Work instruction
Set down the lines of the material below, unaltered, from the line containing "Locate an element" through the end of the material, both ends included. Omit the pictures.

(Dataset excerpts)
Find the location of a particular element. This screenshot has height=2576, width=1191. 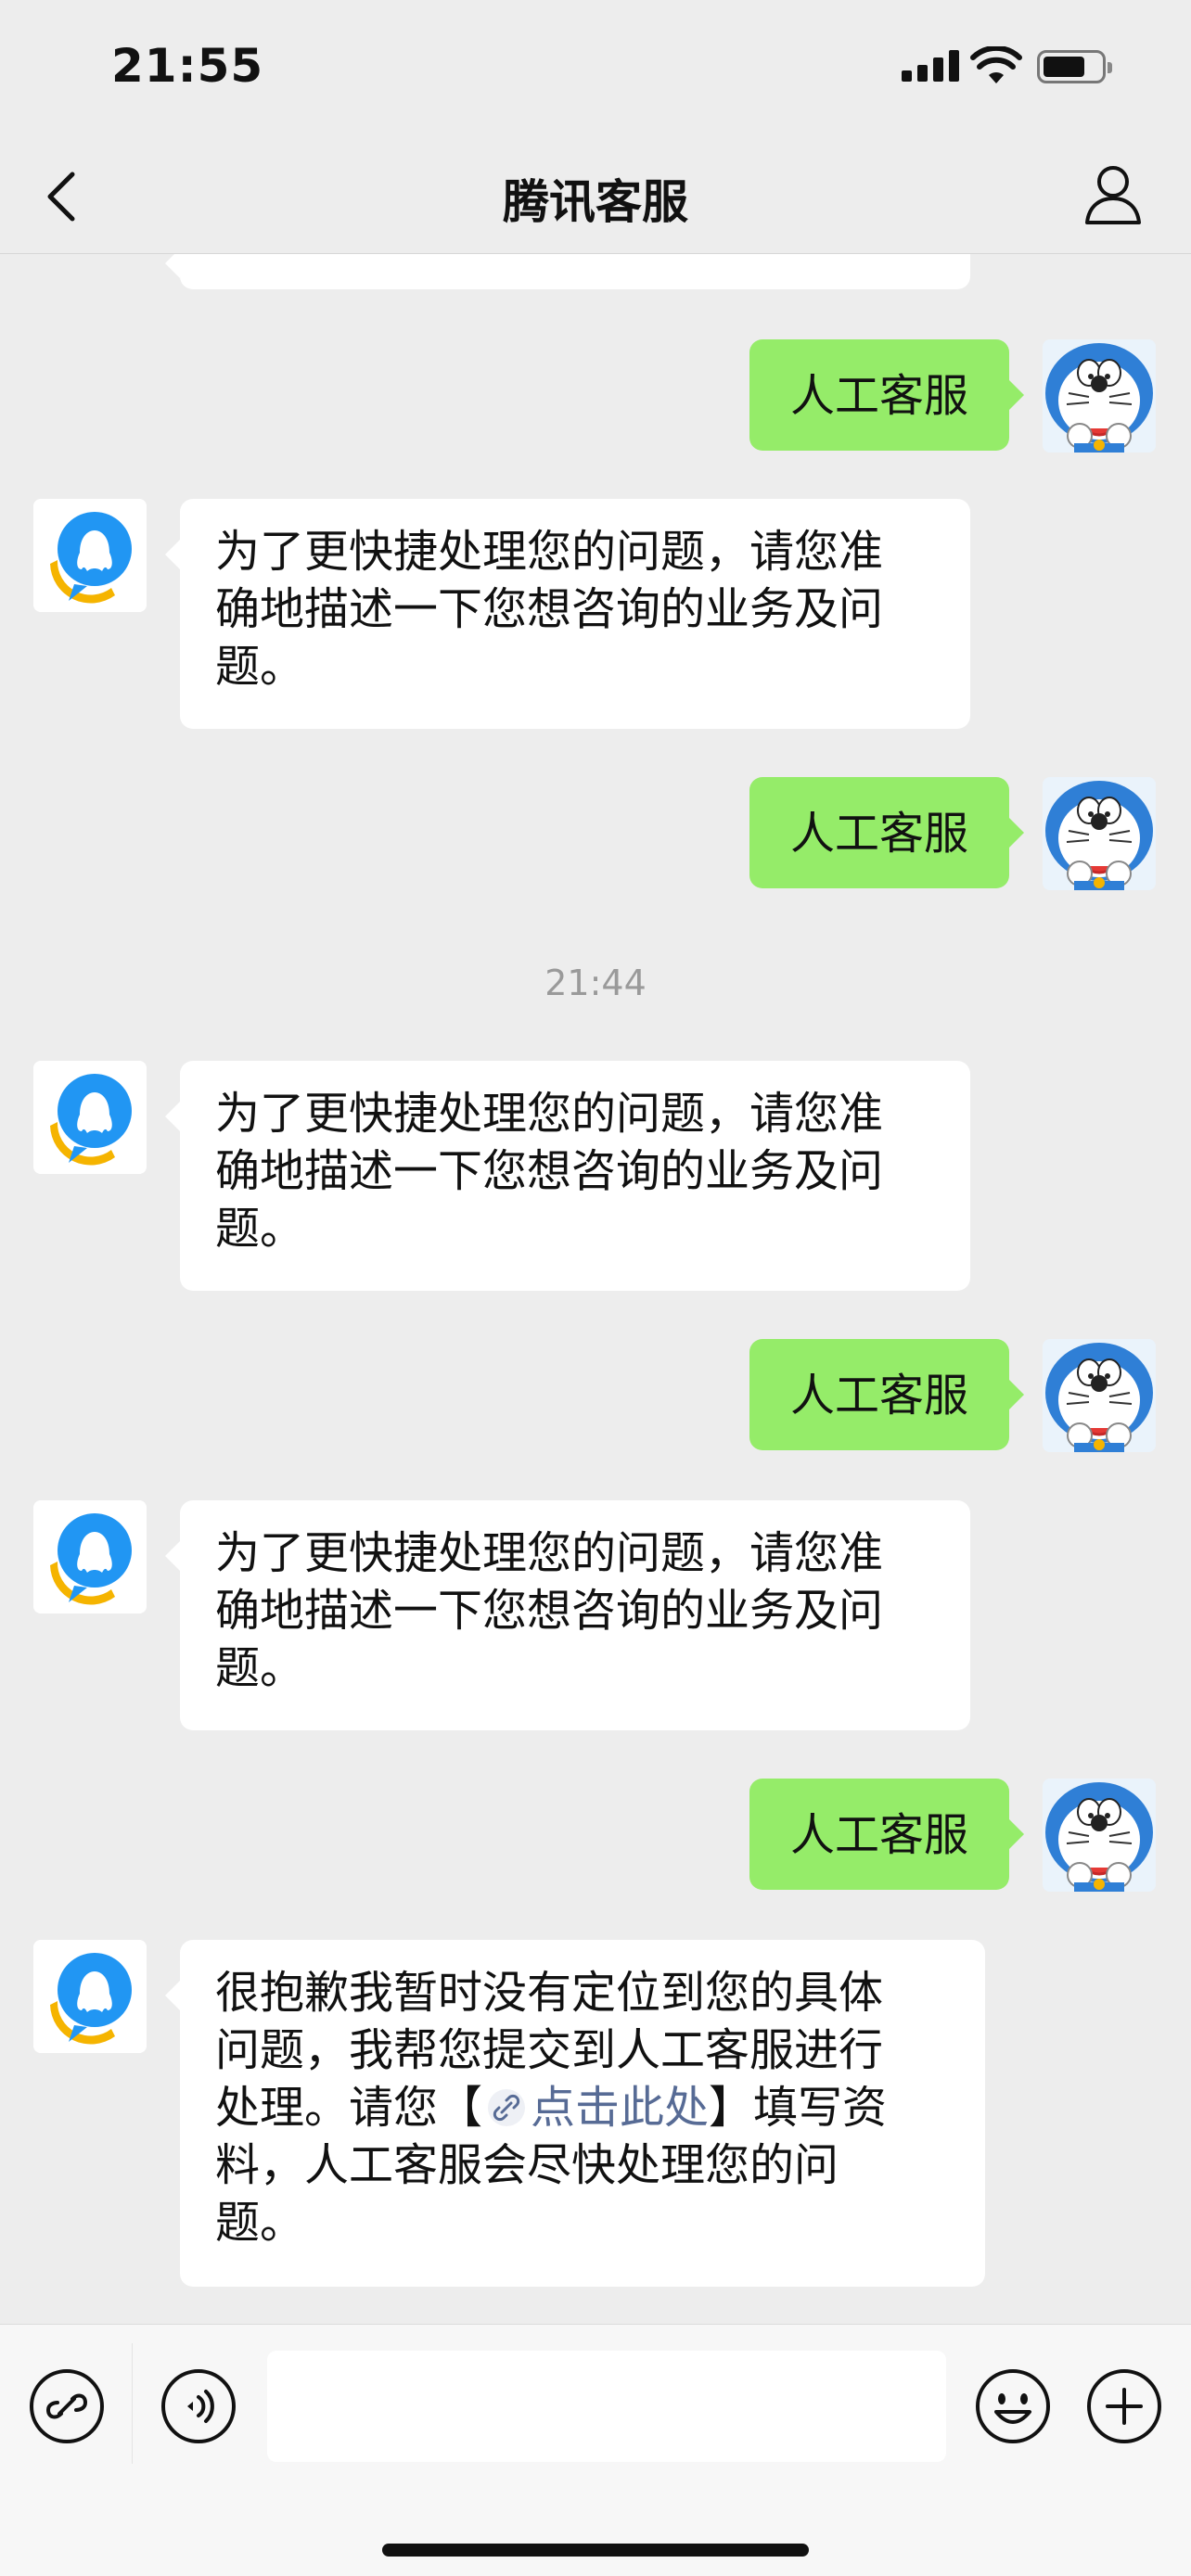

message-text-line: 问题，我帮您提交到人工客服进行 is located at coordinates (550, 2050).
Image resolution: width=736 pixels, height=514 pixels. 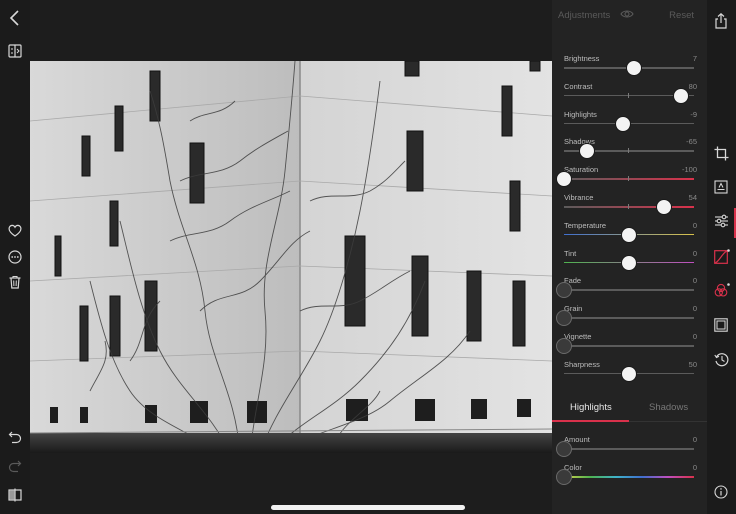 I want to click on contrast-label: Contrast, so click(x=578, y=86).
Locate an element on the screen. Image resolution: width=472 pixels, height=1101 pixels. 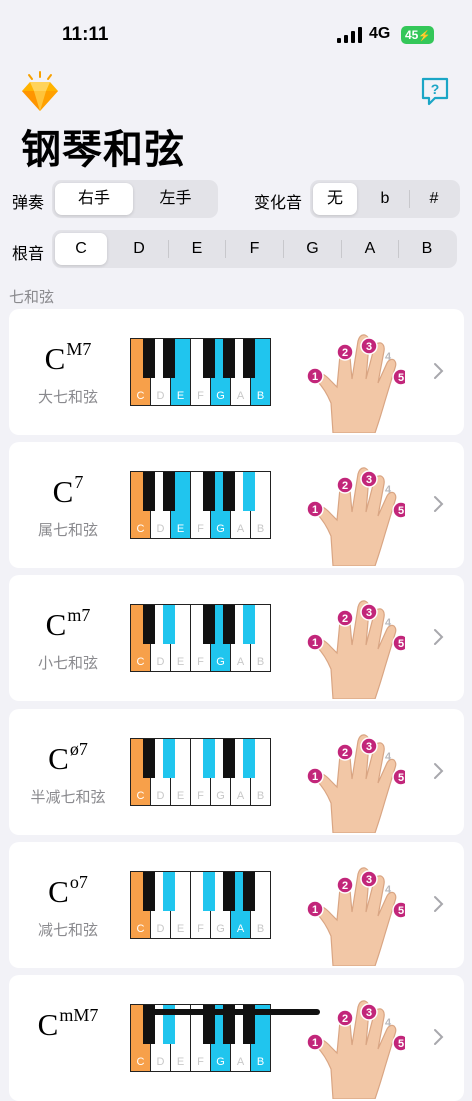
chord-quality: mM7 is located at coordinates (79, 1015).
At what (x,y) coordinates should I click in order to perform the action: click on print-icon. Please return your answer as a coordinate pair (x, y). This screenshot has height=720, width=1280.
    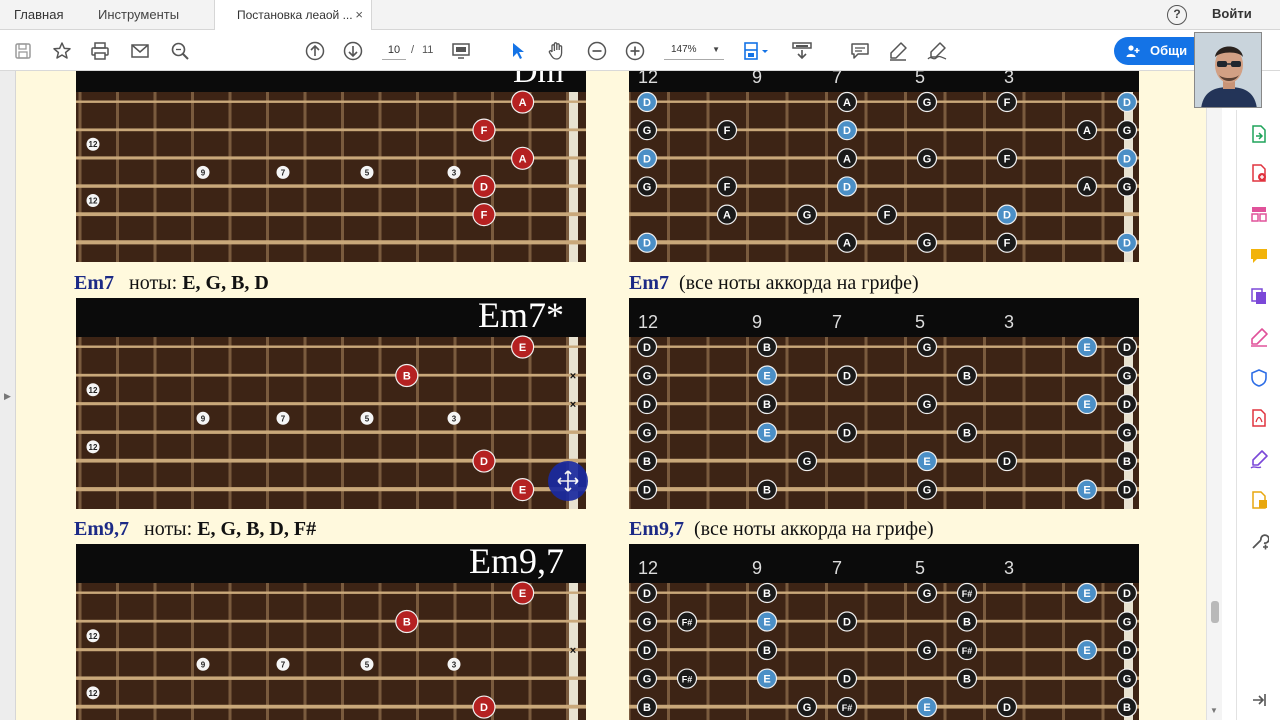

Result of this exercise
Locate an element on the screen. Image resolution: width=472 pixels, height=1101 pixels. 
chord-quality: mM7 is located at coordinates (79, 1015).
At what (x,y) coordinates should I click in order to perform the action: click on print-icon. Please return your answer as a coordinate pair (x, y). This screenshot has height=720, width=1280.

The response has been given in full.